**Passage shown:**
------------
Java Development News:

Taking the load off: OSCache helps databases cope

By Andres March

01 Apr 2005 | TheServerSide.com

Do you think that you can solve your J2EE performance problems by just adding more application servers? Why? Chances are that adding more servers will simply stress your infrastructure more, making the problem worse, not better. More queries per second is the last thing the database needs. Your database will not scale as well because of its responsibility to handle data replication and consistency across the cluster. What you may need is a caching product in order to lessen processing requirements, such as querying the database on every request. One of these caches is the Open Source product, OSCache. It may not be the best solution in all cases but, as a maintainer of OSCache, it is the one I will be reviewing.

OSCache offers several types of caching:

  • POJO Caching
  • HTTP Response Caching
  • JSP Tag Library Caching
  • O/R Data Access Caching

POJO caching

POJO caching is the best place to start to learn how OSCache works. All the other types of caching build upon this API to provide some particular feature. Caching plain old java objects is the most flexible but it will not perform as well as other forms of caching that intercept request processing earlier. For example, POJO caching is not tied to any particular view technology; however, it does not eliminate any of the costly view processing that is alleviated by the HTTP response and JSP tag caches. I recommend using one of the specific cache implementations, if one exists.

Installation

When using the caching API directly, installation is trivial. Just download the jar and put it in your application's classpath. If you need a configuration other than the default, you will need a file named oscache.properties in your classpath as well.
------------
**Exercise task 1:**
Write out the entries word for word, starting with the first entry and stopping after the line that contains "Action: [x=33, y=397]".
The entries that follow have no connection to the text about OSCache.
------------
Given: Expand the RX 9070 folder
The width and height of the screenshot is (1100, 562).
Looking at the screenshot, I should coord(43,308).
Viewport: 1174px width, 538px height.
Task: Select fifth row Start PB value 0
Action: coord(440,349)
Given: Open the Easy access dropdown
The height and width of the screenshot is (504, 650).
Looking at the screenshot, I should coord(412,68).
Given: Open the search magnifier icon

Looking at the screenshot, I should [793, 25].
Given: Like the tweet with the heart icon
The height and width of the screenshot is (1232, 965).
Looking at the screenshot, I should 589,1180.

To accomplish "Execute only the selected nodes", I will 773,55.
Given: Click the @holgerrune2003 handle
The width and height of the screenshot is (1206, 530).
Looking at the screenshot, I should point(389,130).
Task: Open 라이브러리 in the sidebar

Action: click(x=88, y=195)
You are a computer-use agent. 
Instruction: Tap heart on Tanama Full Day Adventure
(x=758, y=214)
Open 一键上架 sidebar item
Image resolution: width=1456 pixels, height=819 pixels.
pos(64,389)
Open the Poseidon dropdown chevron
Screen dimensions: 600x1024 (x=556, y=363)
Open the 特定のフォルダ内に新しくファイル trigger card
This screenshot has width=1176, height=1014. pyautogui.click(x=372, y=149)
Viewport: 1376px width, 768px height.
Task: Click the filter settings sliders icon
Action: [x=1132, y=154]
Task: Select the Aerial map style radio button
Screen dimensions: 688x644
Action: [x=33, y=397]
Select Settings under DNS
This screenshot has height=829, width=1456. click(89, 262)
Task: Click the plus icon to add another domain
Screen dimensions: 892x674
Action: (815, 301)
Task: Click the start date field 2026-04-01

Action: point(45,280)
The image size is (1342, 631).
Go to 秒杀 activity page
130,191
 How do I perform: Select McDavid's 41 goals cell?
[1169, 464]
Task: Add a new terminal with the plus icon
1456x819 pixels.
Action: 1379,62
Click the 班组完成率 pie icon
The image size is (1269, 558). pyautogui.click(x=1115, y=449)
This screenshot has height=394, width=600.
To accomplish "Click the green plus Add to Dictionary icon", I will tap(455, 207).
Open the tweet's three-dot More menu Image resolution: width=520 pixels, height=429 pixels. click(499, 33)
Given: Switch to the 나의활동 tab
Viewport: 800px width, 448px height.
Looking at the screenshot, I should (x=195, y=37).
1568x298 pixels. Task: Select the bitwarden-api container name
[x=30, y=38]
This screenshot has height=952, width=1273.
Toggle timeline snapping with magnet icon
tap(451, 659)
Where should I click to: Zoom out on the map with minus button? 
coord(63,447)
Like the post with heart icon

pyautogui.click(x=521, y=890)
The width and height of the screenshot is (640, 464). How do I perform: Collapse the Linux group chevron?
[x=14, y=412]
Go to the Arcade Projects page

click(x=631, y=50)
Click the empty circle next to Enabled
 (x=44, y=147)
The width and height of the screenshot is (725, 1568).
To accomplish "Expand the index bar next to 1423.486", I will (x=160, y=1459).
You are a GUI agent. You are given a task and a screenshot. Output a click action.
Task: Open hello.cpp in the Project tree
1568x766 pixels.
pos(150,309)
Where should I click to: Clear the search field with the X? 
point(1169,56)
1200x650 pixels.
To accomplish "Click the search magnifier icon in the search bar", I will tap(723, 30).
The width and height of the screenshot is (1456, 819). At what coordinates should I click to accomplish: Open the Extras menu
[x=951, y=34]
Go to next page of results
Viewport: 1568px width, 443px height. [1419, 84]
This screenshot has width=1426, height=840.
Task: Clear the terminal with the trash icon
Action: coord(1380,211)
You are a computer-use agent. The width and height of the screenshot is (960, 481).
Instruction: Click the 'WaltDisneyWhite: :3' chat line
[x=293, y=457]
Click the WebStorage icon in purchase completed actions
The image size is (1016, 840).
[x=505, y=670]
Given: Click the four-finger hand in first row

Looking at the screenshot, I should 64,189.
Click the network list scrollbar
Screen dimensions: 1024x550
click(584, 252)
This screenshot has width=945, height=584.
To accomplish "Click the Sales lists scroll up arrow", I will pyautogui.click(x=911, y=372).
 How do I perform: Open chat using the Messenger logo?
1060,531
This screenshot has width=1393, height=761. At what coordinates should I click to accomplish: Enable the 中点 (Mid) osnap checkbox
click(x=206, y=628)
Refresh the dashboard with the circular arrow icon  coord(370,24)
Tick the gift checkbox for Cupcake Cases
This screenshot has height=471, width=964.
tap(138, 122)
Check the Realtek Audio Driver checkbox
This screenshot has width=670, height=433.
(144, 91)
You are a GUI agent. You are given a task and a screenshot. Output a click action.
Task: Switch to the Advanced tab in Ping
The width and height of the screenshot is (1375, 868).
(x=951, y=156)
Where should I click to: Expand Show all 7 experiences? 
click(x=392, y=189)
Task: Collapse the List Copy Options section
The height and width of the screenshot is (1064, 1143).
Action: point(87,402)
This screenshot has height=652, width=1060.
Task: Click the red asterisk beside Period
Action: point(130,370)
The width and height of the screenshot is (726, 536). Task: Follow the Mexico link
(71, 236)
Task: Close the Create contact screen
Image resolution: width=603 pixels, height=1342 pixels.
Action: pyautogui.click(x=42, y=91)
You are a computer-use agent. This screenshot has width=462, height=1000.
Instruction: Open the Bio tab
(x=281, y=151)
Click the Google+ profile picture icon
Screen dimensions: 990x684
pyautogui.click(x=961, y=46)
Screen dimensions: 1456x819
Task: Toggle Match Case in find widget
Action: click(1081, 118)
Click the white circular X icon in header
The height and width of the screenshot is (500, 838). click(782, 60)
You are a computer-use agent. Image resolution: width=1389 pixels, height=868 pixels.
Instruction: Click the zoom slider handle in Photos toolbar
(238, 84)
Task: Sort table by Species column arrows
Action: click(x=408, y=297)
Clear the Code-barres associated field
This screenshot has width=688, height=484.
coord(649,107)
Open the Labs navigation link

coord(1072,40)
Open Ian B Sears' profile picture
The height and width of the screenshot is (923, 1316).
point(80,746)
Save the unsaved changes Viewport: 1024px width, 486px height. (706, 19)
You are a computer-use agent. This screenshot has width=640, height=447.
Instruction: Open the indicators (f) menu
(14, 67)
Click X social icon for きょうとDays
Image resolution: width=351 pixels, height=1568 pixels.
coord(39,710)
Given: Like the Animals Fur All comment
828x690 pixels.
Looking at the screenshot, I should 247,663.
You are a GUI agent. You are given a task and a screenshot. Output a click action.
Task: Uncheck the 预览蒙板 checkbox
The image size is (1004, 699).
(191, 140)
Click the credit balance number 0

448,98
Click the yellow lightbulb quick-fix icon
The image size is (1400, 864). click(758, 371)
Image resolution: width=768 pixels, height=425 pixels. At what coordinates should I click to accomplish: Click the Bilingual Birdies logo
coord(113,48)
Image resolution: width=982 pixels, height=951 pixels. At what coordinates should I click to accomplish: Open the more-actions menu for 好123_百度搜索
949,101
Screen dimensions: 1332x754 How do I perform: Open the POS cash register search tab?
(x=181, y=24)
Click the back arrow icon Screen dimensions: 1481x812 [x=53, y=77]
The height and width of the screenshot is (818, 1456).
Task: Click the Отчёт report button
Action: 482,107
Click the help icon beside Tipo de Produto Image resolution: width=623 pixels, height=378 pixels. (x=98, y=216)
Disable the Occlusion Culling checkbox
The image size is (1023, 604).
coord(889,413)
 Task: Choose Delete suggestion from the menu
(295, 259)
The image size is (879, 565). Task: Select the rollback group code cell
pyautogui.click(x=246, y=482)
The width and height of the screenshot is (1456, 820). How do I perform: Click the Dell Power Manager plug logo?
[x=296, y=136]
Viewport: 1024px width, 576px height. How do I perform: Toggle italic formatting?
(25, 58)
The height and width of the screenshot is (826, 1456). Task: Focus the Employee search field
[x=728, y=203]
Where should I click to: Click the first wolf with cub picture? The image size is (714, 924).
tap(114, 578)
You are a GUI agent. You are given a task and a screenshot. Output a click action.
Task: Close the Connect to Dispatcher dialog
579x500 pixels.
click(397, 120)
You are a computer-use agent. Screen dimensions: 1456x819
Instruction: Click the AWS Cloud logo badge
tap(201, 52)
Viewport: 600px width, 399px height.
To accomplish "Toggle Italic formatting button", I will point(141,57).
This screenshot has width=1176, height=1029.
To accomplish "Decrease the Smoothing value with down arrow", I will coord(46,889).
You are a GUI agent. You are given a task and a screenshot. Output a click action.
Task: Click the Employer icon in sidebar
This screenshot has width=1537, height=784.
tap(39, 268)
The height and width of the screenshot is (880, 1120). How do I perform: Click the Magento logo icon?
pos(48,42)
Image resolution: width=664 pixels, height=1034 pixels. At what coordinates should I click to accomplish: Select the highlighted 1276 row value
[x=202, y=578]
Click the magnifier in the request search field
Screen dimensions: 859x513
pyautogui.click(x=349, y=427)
------------
**Exercise task 2:**
Continue the article on OSCache caching from the point where it stops.

**Written response 1:**
Given: Expand the RX 9070 folder
The width and height of the screenshot is (1100, 562).
Looking at the screenshot, I should coord(43,308).
Viewport: 1174px width, 538px height.
Task: Select fifth row Start PB value 0
Action: coord(440,349)
Given: Open the Easy access dropdown
The height and width of the screenshot is (504, 650).
Looking at the screenshot, I should coord(412,68).
Given: Open the search magnifier icon

Looking at the screenshot, I should [793, 25].
Given: Like the tweet with the heart icon
The height and width of the screenshot is (1232, 965).
Looking at the screenshot, I should 589,1180.

To accomplish "Execute only the selected nodes", I will 773,55.
Given: Click the @holgerrune2003 handle
The width and height of the screenshot is (1206, 530).
Looking at the screenshot, I should point(389,130).
Task: Open 라이브러리 in the sidebar

Action: click(x=88, y=195)
You are a computer-use agent. 
Instruction: Tap heart on Tanama Full Day Adventure
(x=758, y=214)
Open 一键上架 sidebar item
Image resolution: width=1456 pixels, height=819 pixels.
pos(64,389)
Open the Poseidon dropdown chevron
Screen dimensions: 600x1024 (x=556, y=363)
Open the 特定のフォルダ内に新しくファイル trigger card
This screenshot has width=1176, height=1014. pyautogui.click(x=372, y=149)
Viewport: 1376px width, 768px height.
Task: Click the filter settings sliders icon
Action: [x=1132, y=154]
Task: Select the Aerial map style radio button
Screen dimensions: 688x644
Action: [x=33, y=397]

**Written response 2:**
Configuration

The default configuration will be sufficient to get started with most applications but nobody would want to go to a production environment with the defaults. The OSCache wiki defines all the configurable properties and when to use them. There are several important ones to note at this time.

cache.capacity

You cannot cache everything since you have limited heap space. Even with a very large heap, caching too much can degrade performance due to the need for the cache to manage concurrency. OSCache only synchronizes on cache writes, so performance will be better with a higher read-write ratio. cache.capacity sets the number of objects that can exist in the in-memory cache. The default value is unlimited, so this is definitely something you will want to change at some point. Unfortunately, the capacity cannot be specified in terms of heap usage. This restriction is usually not a problem but you may have to spend some time tuning this parameter to find the ideal value for your application.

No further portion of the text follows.